*Task*: Please return all of the material exactly, with no line missing.
== Segment start ==
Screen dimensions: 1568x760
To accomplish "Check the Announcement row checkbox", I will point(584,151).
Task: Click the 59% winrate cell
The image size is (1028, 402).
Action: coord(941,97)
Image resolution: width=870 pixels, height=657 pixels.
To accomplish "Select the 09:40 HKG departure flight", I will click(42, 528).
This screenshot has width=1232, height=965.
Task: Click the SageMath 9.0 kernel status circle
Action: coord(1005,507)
== Segment end ==
*Worked solution*:
Screen dimensions: 1568x760
To accomplish "Check the Announcement row checkbox", I will point(584,151).
Task: Click the 59% winrate cell
The image size is (1028, 402).
Action: coord(941,97)
Image resolution: width=870 pixels, height=657 pixels.
To accomplish "Select the 09:40 HKG departure flight", I will click(42, 528).
This screenshot has width=1232, height=965.
Task: Click the SageMath 9.0 kernel status circle
Action: coord(1005,507)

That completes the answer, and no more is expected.